Il fut un temps, à l'époque du Prophète Moïse (Moussa), où vivait un homme doté d'une science immense : Bal’am ibn Ba’ura. Ce n'était pas un homme ordinaire ; il connaissait le Nom Suprême de Dieu (Al-Ism al-A'zam), celui par lequel toute invocation est exaucée. Les gens venaient de loin pour qu'il prie pour eux, et ses paroles semblaient atteindre directement le Trône divin.

Alors que Moïse et les Enfants d'Israël approchaient des terres des Cananéens (ou des Moabites, selon les récits), le roi de cette région prit peur. Il savait qu'aucune armée ne pouvait vaincre un prophète de Dieu par les armes. Il fit donc appel à Bal’am.

Le roi lui demanda : "Invoque ton Seigneur contre Moïse et son peuple, afin qu'ils ne puissent pas entrer sur nos terres."

Au début, Bal’am refusa catégoriquement. "Malheur à vous !" dit-il, "Moïse est le Prophète de Dieu, et les anges sont avec lui. Comment pourrais-je invoquer Dieu contre Son propre Prophète ?"

Le roi, rusé, changea de tactique. Il envoya à Bal’am des cadeaux somptueux : de l'or, des bijoux et des promesses de rang social élevé. Mais plus puissant encore que l'or fut l'influence de son entourage et de ses propres désirs cachés. Sa femme et les notables firent pression sur lui, flattant son ego et lui faisant miroiter une vie de luxe.

Peu à peu, le cœur de Bal’am, autrefois purifié par la science, commença à s'assombrir. La soif de reconnaissance et le confort matériel prirent le dessus sur sa crainte de Dieu. Il finit par céder.

Bal’am monta sur son ânesse pour se rendre sur une montagne surplombant le campement de Moïse. Mais Dieu fit en sorte que l'ânesse refuse d'avancer. Elle s'agenouilla. Bal’am la frappa, mais l'animal, par miracle, s'exprima : "Où m'emmènes-tu, Bal’am ? Ne vois-tu pas les anges devant moi ?"

Au lieu de se repentir, l'orgueil de Bal’am l'aveugla. Il continua à pied. Arrivé au sommet, il ouvrit la bouche pour maudire Moïse. Mais un prodige terrifiant se produisit : chaque fois qu'il voulait prononcer une malédiction contre Moïse, sa langue se détournait et il maudissait son propre peuple. Et chaque fois qu'il voulait bénir son peuple, il finissait par bénir Moïse.

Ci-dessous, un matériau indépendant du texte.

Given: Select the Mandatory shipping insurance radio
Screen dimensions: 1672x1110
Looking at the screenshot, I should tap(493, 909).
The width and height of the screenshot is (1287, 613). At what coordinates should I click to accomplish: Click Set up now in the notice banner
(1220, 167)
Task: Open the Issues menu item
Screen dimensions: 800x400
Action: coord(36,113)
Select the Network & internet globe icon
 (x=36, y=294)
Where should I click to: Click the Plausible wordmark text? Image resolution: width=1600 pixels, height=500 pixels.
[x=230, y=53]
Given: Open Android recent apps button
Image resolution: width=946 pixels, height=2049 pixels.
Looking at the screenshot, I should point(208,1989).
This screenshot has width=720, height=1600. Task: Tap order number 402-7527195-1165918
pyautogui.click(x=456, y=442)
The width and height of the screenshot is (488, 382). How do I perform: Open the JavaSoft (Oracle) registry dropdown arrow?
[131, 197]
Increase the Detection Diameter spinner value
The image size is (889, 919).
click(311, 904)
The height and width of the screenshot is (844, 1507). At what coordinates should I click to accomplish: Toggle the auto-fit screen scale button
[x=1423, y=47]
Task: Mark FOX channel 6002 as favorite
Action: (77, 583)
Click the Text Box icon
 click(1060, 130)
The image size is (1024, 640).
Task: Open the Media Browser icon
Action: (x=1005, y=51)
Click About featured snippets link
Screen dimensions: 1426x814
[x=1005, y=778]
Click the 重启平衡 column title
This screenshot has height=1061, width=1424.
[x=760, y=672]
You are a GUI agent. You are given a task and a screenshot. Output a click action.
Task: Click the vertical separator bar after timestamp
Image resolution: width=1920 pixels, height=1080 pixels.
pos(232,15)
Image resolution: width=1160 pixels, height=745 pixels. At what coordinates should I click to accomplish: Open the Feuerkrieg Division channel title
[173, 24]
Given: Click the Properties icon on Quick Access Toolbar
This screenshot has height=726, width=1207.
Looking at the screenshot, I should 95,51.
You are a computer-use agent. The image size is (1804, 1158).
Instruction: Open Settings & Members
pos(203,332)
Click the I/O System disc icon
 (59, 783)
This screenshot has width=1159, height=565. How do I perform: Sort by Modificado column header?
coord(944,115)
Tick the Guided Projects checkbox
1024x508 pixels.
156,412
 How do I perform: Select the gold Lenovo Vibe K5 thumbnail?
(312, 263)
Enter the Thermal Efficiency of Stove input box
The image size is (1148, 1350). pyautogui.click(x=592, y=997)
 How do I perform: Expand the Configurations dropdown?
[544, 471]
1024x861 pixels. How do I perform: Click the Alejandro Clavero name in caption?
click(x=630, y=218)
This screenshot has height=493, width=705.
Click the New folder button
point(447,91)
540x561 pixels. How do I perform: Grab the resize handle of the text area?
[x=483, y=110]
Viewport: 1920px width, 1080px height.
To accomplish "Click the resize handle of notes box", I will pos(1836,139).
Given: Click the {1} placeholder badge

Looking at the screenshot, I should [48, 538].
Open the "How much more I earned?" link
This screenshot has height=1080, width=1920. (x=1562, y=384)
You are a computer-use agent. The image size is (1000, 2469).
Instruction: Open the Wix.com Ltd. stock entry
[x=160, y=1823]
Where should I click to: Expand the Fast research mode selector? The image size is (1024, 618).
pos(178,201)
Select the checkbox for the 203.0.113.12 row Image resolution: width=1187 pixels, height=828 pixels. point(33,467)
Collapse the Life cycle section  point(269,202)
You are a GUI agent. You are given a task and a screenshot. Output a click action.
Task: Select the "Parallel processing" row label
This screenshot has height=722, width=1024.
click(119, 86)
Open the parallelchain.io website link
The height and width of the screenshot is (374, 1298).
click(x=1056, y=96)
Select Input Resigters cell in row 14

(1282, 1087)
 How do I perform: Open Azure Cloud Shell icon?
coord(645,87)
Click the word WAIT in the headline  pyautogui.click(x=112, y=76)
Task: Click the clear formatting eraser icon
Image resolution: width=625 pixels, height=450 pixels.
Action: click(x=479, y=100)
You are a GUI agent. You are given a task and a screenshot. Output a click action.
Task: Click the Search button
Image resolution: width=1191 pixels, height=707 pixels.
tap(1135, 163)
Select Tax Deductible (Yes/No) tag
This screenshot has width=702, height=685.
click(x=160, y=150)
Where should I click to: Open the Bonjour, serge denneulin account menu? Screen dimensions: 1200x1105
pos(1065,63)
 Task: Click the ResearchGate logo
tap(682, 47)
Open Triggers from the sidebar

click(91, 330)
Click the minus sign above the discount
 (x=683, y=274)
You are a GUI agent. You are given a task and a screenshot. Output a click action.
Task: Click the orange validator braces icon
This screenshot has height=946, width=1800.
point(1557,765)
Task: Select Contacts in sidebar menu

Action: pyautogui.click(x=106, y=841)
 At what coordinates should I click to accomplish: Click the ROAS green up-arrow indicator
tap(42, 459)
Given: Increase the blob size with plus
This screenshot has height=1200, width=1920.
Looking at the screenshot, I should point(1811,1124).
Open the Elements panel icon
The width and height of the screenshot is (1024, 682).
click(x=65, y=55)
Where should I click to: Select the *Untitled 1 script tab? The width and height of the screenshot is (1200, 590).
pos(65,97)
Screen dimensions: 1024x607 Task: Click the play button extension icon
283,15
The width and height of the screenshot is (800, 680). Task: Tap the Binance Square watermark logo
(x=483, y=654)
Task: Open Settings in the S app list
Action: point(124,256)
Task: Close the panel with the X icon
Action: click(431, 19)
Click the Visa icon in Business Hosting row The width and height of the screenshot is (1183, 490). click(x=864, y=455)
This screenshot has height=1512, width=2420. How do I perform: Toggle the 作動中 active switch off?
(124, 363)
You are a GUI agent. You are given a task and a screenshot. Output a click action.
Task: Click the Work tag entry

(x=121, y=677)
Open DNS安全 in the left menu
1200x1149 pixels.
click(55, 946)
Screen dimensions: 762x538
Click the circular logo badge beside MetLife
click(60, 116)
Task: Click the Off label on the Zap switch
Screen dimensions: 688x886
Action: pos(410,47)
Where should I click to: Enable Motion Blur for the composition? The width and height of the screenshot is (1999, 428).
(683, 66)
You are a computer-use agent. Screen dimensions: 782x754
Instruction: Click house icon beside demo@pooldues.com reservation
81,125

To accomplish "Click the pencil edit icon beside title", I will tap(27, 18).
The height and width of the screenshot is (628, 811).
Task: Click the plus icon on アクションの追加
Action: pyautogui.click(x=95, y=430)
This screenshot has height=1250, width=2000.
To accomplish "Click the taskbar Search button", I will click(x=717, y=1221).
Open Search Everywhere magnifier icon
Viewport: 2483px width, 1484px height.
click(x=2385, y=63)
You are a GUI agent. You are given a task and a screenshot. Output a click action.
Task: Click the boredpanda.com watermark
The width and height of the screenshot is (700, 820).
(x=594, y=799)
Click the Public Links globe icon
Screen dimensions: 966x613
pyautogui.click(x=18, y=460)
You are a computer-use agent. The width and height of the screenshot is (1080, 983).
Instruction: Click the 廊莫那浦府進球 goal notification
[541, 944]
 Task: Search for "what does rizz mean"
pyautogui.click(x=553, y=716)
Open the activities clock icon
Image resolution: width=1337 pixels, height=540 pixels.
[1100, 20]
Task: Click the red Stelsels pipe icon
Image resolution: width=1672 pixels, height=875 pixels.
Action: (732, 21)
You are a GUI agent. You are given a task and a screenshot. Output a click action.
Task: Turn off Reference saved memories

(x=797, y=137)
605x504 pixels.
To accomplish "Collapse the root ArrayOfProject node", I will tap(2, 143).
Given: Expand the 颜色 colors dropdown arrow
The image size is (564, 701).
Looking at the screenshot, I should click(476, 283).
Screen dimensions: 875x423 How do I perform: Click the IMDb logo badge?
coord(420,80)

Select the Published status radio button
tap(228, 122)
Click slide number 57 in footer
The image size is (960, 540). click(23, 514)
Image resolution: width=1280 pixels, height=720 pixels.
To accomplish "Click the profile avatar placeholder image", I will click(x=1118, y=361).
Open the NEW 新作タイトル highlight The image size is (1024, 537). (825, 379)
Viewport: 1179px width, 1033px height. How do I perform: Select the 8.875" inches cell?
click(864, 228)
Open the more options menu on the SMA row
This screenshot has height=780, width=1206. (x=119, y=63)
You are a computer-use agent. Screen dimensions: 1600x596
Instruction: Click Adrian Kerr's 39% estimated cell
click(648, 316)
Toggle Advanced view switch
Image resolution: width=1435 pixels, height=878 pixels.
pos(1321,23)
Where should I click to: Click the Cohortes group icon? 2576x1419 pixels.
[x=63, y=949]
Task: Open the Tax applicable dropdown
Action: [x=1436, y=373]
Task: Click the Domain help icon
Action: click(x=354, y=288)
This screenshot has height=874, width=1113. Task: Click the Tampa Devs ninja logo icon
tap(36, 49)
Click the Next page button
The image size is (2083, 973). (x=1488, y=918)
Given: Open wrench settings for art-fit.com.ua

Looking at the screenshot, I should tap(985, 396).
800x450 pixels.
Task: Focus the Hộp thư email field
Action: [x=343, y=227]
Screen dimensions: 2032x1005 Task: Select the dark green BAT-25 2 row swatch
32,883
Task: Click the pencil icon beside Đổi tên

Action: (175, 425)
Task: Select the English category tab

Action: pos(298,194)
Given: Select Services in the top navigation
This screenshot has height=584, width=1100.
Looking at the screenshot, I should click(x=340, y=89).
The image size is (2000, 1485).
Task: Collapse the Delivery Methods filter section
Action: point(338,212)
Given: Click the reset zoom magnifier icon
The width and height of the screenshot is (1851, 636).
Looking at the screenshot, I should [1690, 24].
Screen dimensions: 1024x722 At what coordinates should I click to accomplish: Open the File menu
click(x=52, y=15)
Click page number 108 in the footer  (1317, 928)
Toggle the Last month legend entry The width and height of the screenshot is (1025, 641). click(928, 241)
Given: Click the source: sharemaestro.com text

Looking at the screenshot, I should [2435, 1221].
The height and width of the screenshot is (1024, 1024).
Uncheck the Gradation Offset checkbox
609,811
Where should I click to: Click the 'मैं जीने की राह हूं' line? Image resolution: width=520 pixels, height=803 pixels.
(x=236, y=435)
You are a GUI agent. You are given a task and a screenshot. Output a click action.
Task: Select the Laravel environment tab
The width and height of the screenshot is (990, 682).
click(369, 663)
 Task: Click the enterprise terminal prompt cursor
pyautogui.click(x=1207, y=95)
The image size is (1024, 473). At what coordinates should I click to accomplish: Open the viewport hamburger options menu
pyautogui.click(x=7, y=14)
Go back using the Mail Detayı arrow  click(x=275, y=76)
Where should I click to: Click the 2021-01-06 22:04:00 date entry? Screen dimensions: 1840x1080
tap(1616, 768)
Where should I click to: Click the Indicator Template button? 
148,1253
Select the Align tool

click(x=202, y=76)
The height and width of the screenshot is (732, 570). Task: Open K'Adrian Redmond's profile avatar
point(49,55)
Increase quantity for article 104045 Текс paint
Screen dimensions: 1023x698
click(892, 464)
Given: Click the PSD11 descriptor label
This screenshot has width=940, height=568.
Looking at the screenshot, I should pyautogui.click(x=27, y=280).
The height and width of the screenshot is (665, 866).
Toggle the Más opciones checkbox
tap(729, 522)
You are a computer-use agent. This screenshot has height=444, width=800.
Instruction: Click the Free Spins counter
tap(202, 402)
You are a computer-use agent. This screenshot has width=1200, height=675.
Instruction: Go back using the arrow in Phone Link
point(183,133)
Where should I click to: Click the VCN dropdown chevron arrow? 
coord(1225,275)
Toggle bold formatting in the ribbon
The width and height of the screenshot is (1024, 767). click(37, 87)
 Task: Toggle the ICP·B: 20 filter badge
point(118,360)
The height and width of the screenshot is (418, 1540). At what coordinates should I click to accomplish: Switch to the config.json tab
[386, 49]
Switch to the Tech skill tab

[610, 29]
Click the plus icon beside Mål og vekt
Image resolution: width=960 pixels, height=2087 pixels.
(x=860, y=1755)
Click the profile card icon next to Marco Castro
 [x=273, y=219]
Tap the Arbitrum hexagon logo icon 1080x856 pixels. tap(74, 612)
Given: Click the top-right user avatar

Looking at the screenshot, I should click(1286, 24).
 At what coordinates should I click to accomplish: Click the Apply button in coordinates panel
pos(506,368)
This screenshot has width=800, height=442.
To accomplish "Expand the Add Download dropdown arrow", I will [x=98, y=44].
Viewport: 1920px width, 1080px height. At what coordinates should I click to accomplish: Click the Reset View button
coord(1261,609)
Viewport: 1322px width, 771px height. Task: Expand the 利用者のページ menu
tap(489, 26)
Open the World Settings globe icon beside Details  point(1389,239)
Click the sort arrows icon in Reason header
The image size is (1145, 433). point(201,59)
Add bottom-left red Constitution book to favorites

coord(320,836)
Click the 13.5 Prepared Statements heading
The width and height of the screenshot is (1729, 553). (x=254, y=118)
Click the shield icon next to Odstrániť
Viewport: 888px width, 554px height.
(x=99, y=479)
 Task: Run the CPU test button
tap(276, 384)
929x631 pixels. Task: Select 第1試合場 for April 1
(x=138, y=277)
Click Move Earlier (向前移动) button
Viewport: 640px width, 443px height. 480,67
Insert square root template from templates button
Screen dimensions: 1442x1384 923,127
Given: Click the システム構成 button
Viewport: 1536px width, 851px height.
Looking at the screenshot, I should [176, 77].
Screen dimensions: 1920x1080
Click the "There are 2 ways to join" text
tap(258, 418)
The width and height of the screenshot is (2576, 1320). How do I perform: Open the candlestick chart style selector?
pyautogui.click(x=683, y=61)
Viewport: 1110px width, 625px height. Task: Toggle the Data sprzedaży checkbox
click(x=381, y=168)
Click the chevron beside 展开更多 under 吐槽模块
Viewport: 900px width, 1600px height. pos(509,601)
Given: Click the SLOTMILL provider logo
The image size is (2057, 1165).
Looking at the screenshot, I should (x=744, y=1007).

Dieu lui retira alors sa lumière. Bal’am perdit sa connaissance sacrée et sa dignité. Sa langue se mit à pendre de sa bouche comme celle d'un animal assoiffé, et il ne put jamais la remettre en place. Il était devenu une enveloppe vide, un homme qui avait la vérité entre les mains et qui l'avait jetée pour une poignée de poussière.

Le Coran décrit cette chute brutale avec une image d'une puissance rare :

"Et raconte-leur l'histoire de celui à qui Nous avions donné Nos signes et qui s'en écarta. Le Diable l'aima donc [le suivit], et il fut du nombre des égarés. Et si Nous avions voulu, Nous l'aurions élevé par ces mêmes signes ; mais il s'inclina vers la terre et suivit sa propre passion." (Sourate Al-A'raf, 7:175-176)

Le verset poursuit avec une comparaison frappante pour illustrer l'état de celui qui a la science mais ne la met pas en pratique :

"Il est semblable au chien : si tu l'attaques, il halète, et si tu le laisses, il halète aussi. Tel est l'exemple des gens qui traitent de mensonges Nos signes." (Sourate Al-A'raf, 7:176)

Dépouillé de sa piété mais gardant sa ruse, Bal’am suggéra au roi une dernière stratégie : "Puisque mes prières ont échoué, envoyez les plus belles femmes de la ville vers le campement de Moïse avec des marchandises. Si un seul d'entre eux commet l'adultère, ils perdront la protection de leur Seigneur."

Le plan fonctionna en partie, provoquant une épidémie parmi les Enfants d'Israël, mais cela ne fit que sceller le destin misérable de Bal’am, qui mourut dans l'ignominie, loin de la grâce divine.